“There are some children that are detained in the Buthidaung prison, so those are the cases that we’re raising,” Justin Forsyth, the United National Children’s Fund – UNICEF – deputy executive director, said at the end of a brief trip to Myanmar on April 9.
“Any child that’s detained is an issue for us,” add more the UNICEF deputy executive director.
The UNICEF deputy executive director made the plea to Myanmar’s de facto leader Aung San Suu Kyi after detailing the plight of around a dozen minors being held in the Buthidaung prison and called for the release of the Rohingya children detained by Myanmar’s government as part of a heavy-handed crackdown on the Rohingya minority group in Rakhine State.
“The reality is if you don’t address these issues, particularly for Rohingya communities, then it will come back to haunt them, which is partly what has happened,” Forsyth said.
Nobel Laureate Suu Kyi and Myanmar’s army chief both recognized “that there’s an issue here” but made no firm commitment for their release, he added.

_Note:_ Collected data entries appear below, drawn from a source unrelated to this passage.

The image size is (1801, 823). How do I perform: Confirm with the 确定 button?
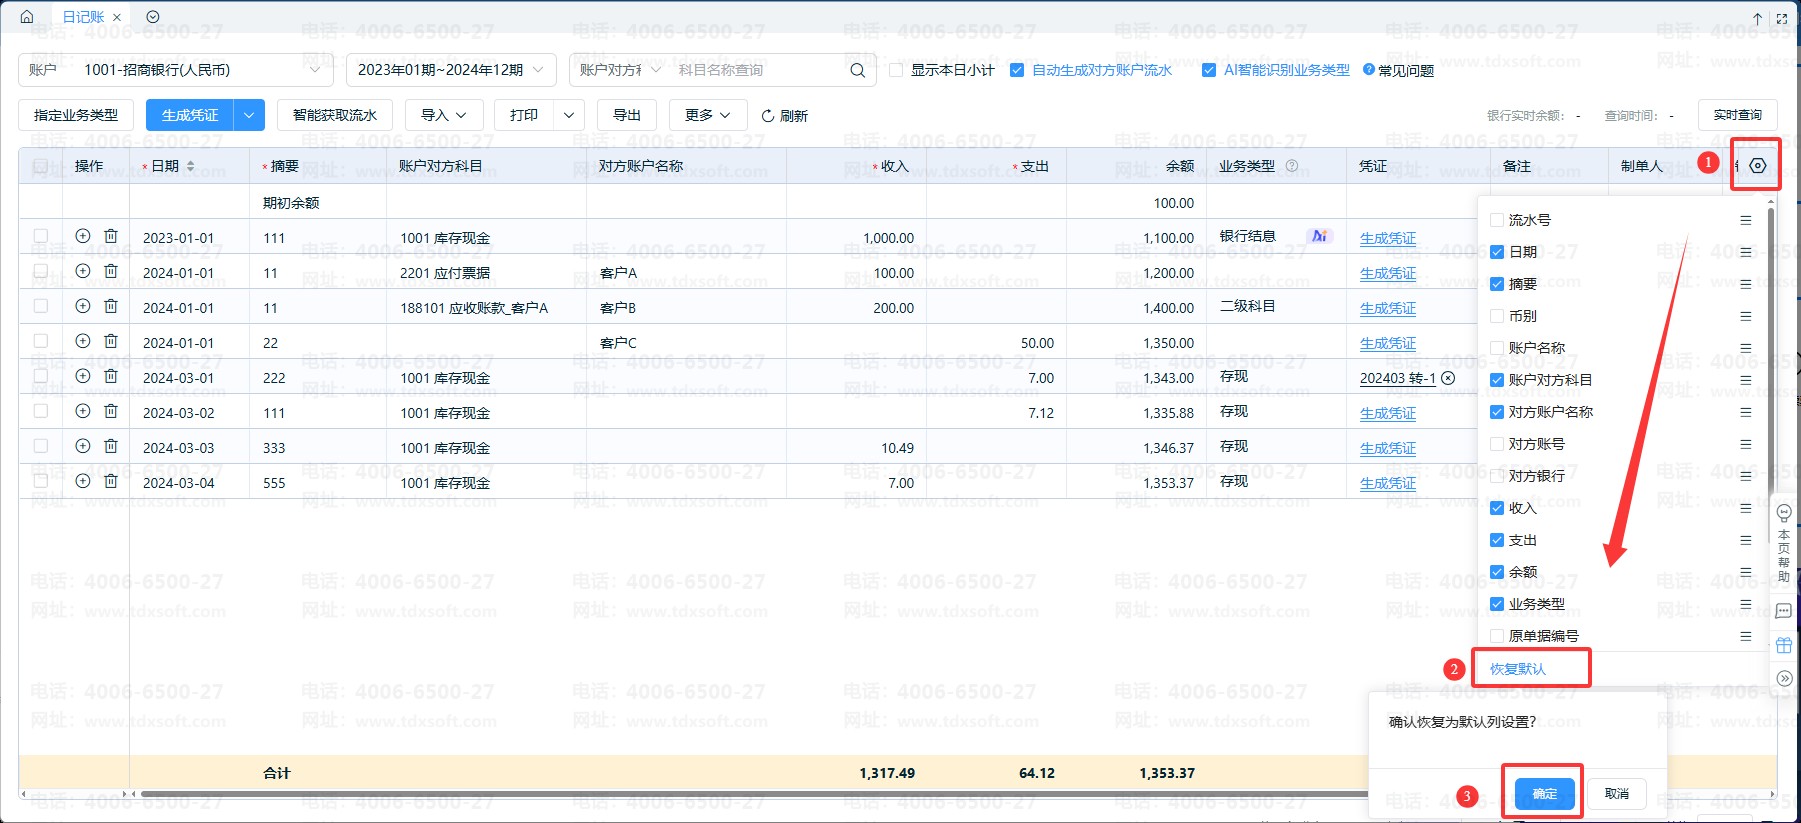pyautogui.click(x=1544, y=793)
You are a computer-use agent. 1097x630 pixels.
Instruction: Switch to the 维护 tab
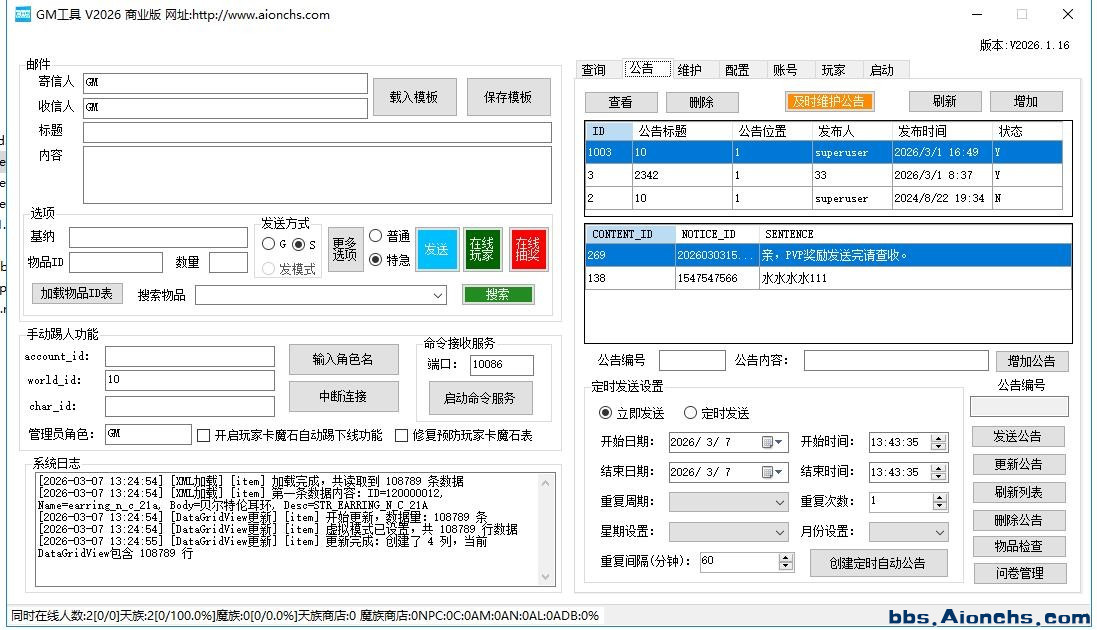689,70
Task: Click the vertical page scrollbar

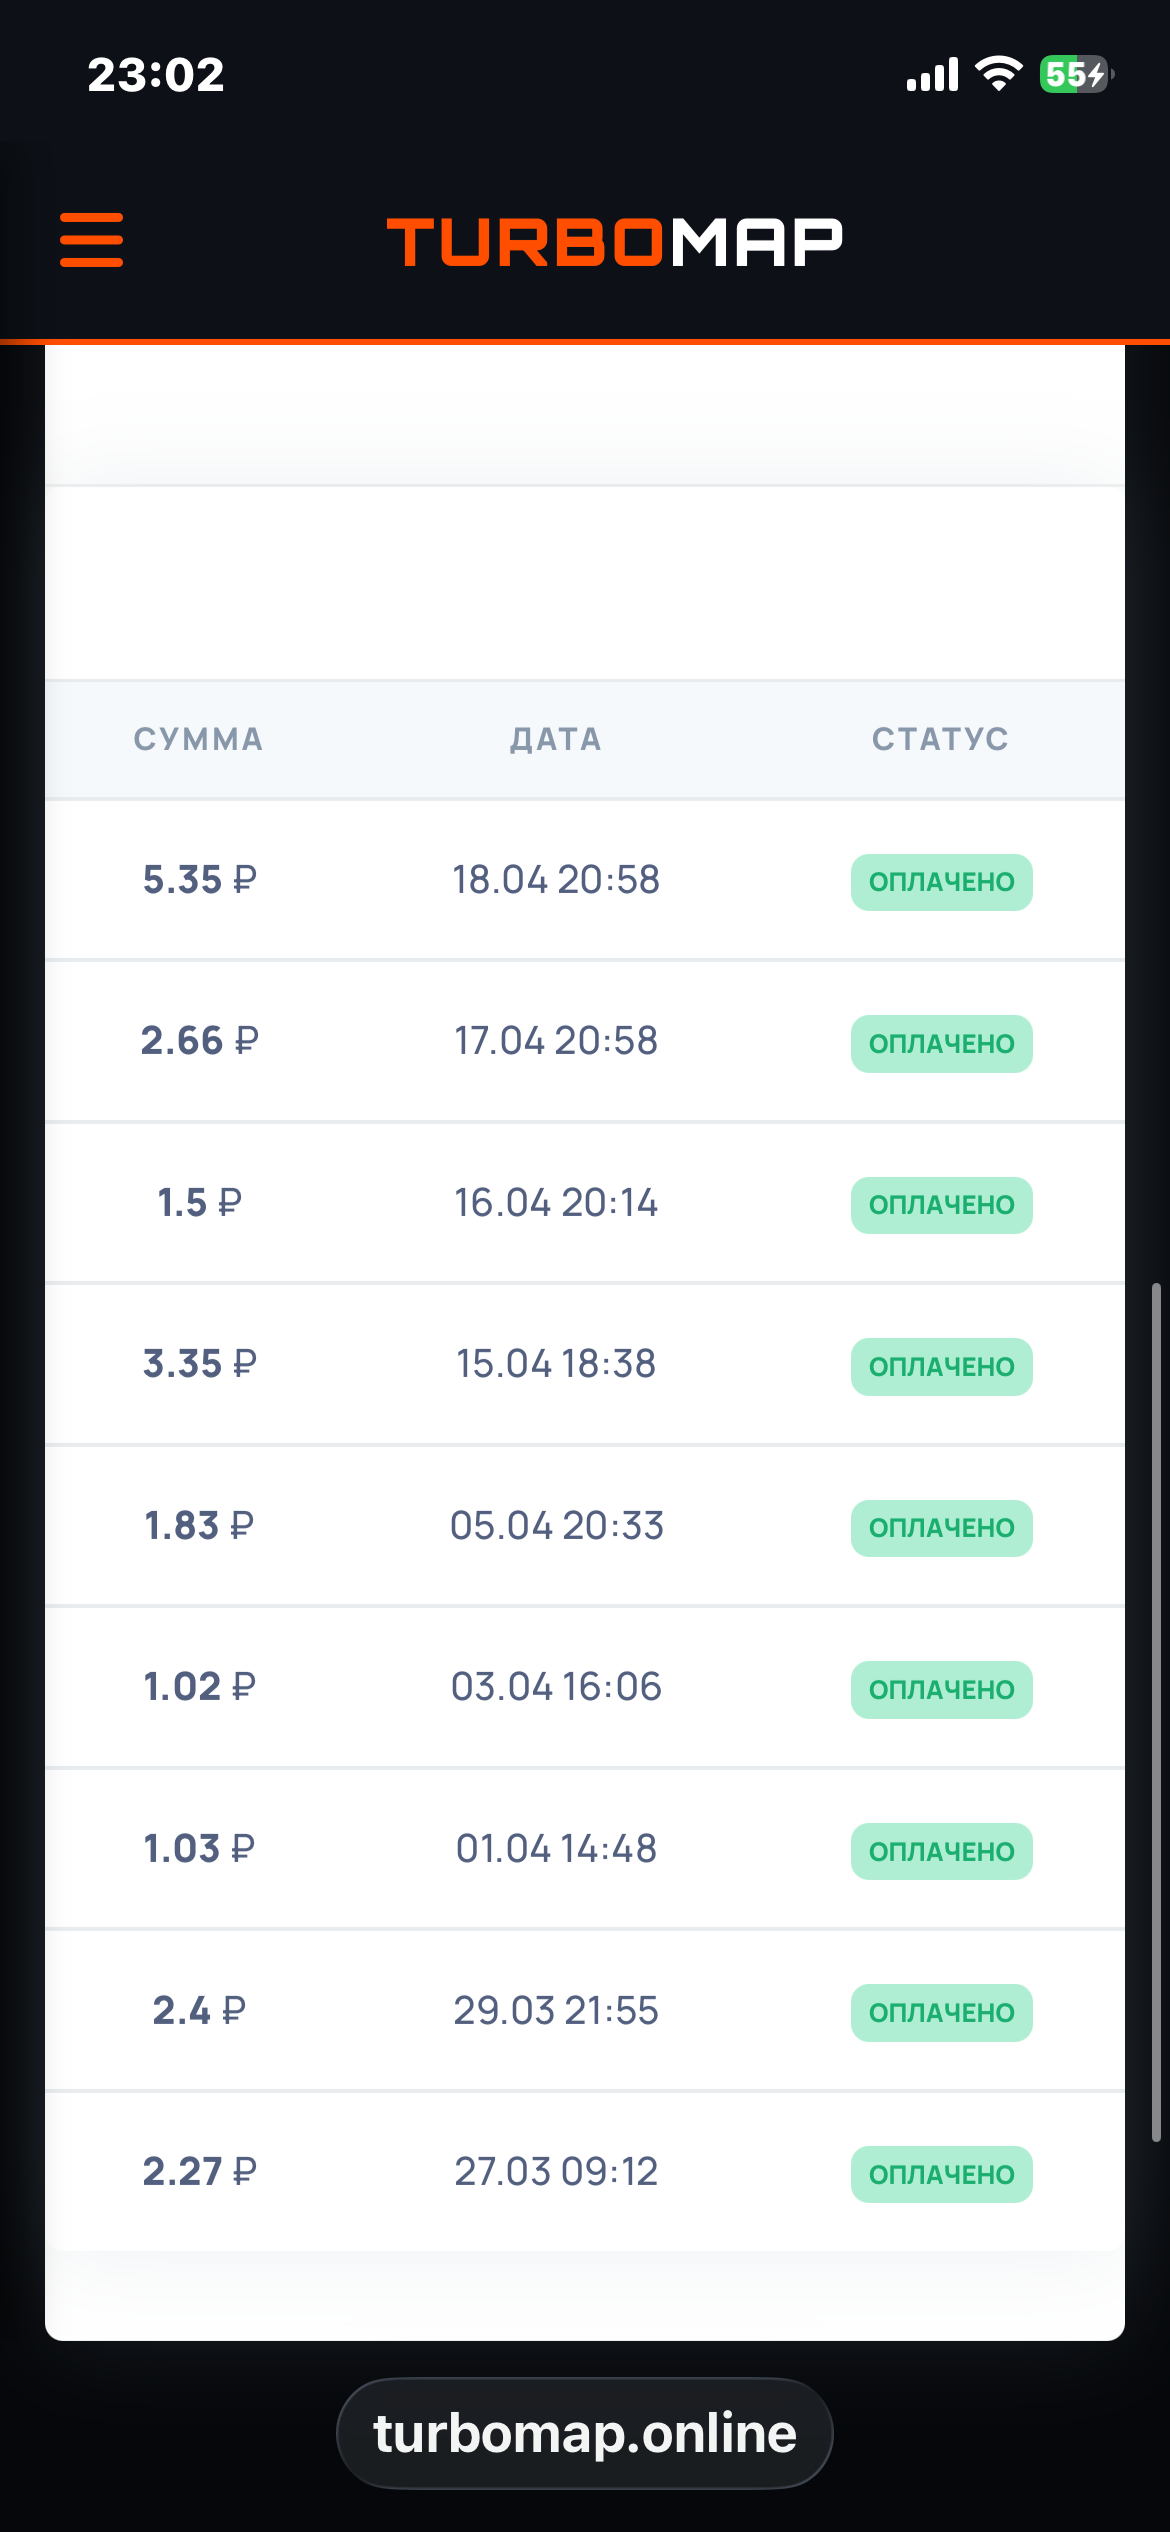Action: coord(1156,1710)
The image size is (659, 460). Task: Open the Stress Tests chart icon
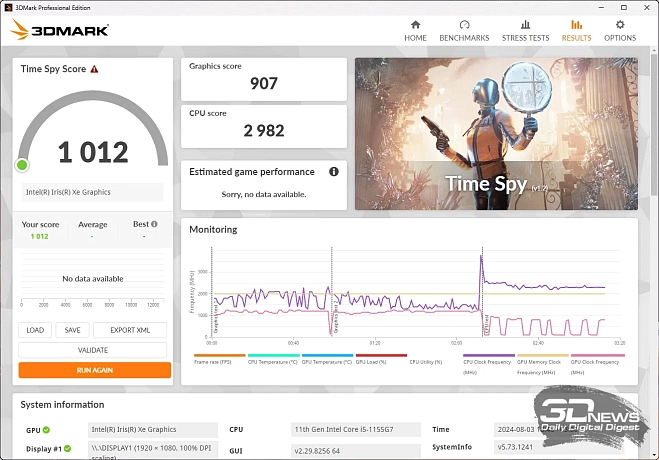[x=525, y=25]
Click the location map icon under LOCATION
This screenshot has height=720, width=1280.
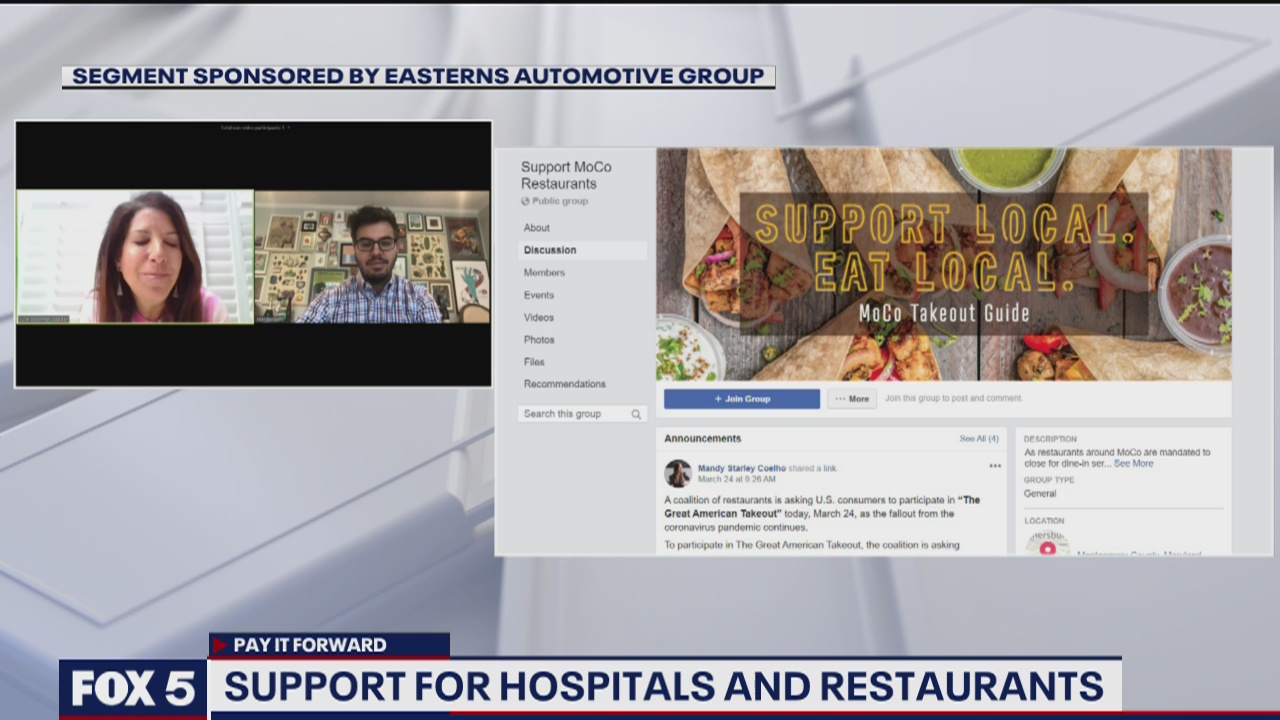[x=1049, y=548]
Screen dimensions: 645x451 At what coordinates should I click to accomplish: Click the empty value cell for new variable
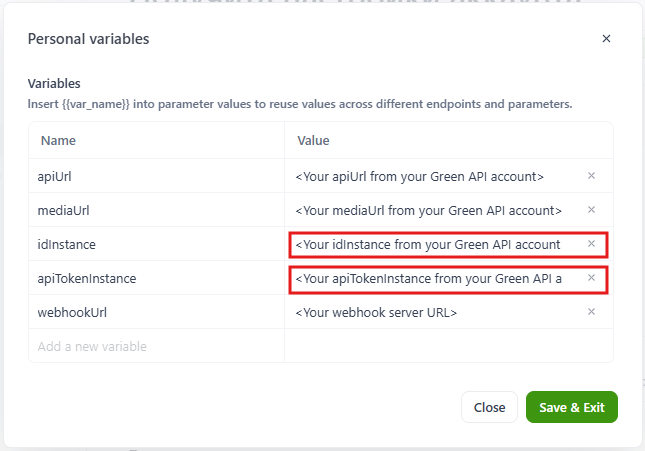coord(448,346)
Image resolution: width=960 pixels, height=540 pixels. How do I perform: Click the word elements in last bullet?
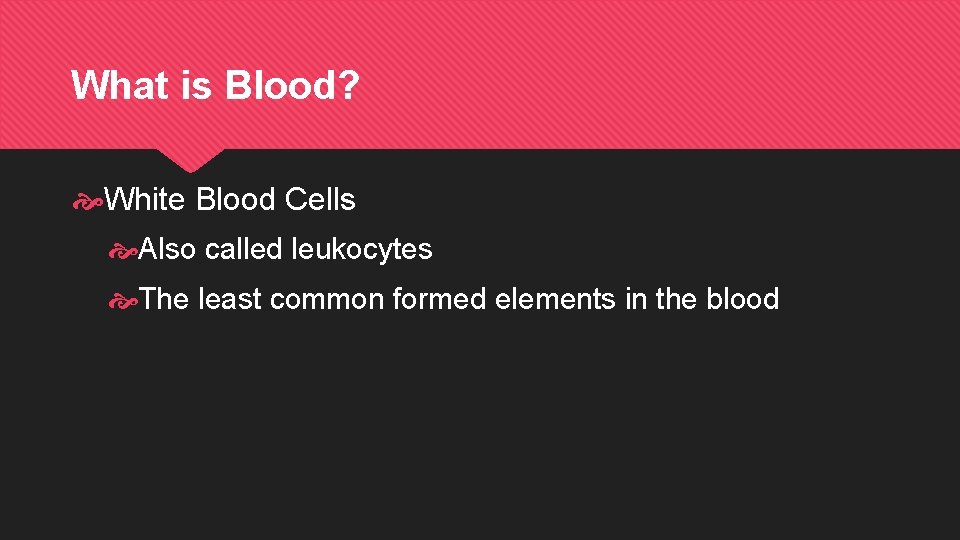click(555, 299)
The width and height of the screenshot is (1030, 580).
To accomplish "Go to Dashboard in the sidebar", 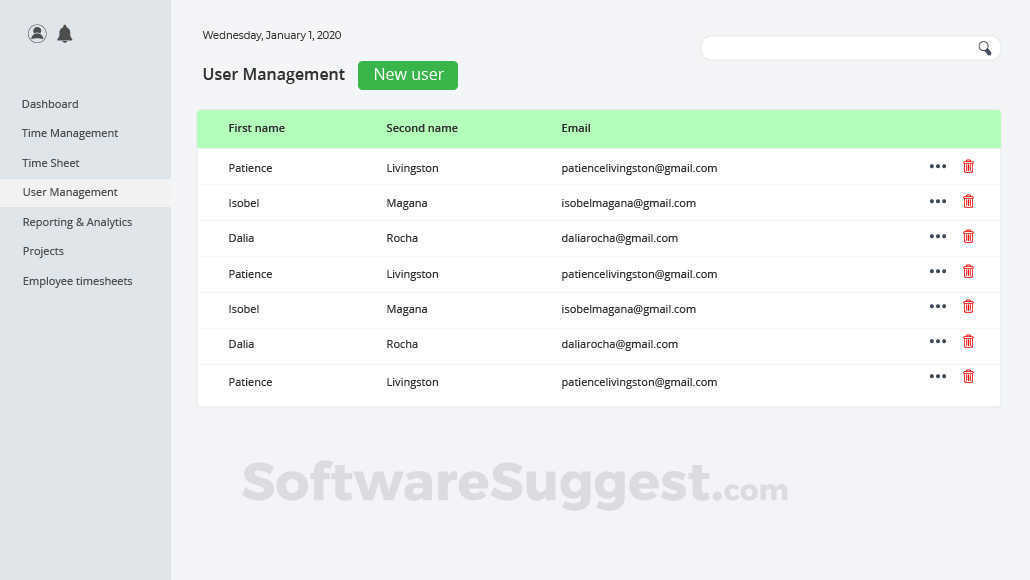I will pyautogui.click(x=50, y=104).
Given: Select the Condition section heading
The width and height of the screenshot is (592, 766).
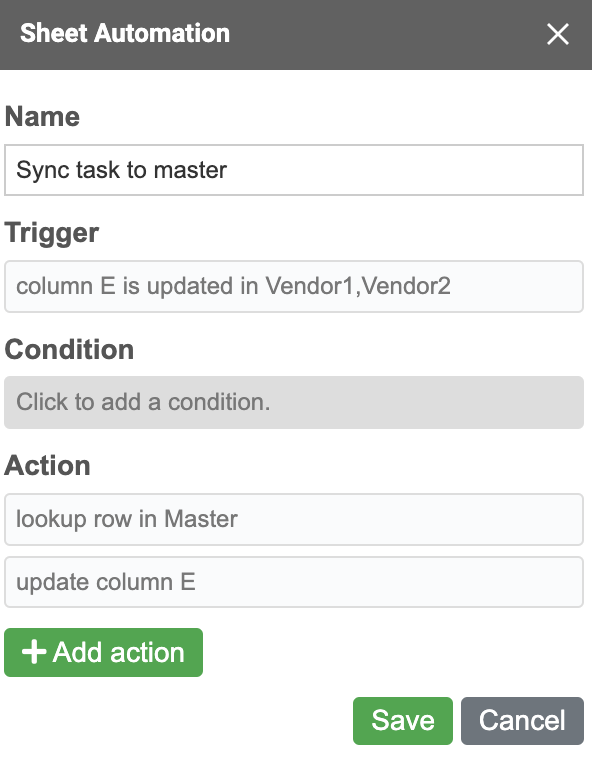Looking at the screenshot, I should [x=69, y=350].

Recently, a UN report that compiled interviews with 220 of the estimated 75,000 Rohingya who had fled to Bangladesh since October, said Burma’s security forces had committed mass killings and gang rapes of Rohingya in a campaign that “very likely” amounts to crimes against humanity and possibly ethnic cleansing.
There have been numerous accounts by eyewitnesses of summary executions, rapes, and arson attacks against Rohingya since the crackdown began. The military has blocked access to Rakhine and banned journalists and aid workers from entering the zone.
UN rights envoy for Myanmar Yanghee Lee said some 450 people were being held in Buthidaung prison when she visited in January, most without access to lawyers or their families.
The UN Human Rights Council has agreed to send a mission to Myanmar to probe allegations that troops and police raped, killed and tortured Rohingya in their months-long campaign.
But, Myanmar has rejected the accounts collected by UN investigators in the Bangladesh refugee camps, who said the crimes could amount to ethnic cleansing.
“I don’t think there’s ethnic cleansing going on. I think ethnic cleansing is too strong an expression to use for what is happening.” Suu Kyi said in an interview with the BBC last week.
Speaking to the BBC’s special correspondent Fergal Keane on April 5, Suu Kyi said, “I’m just a politician. I’m not quite like Margaret Thatcher… but on the other hand, I’m no Mother Teresa either.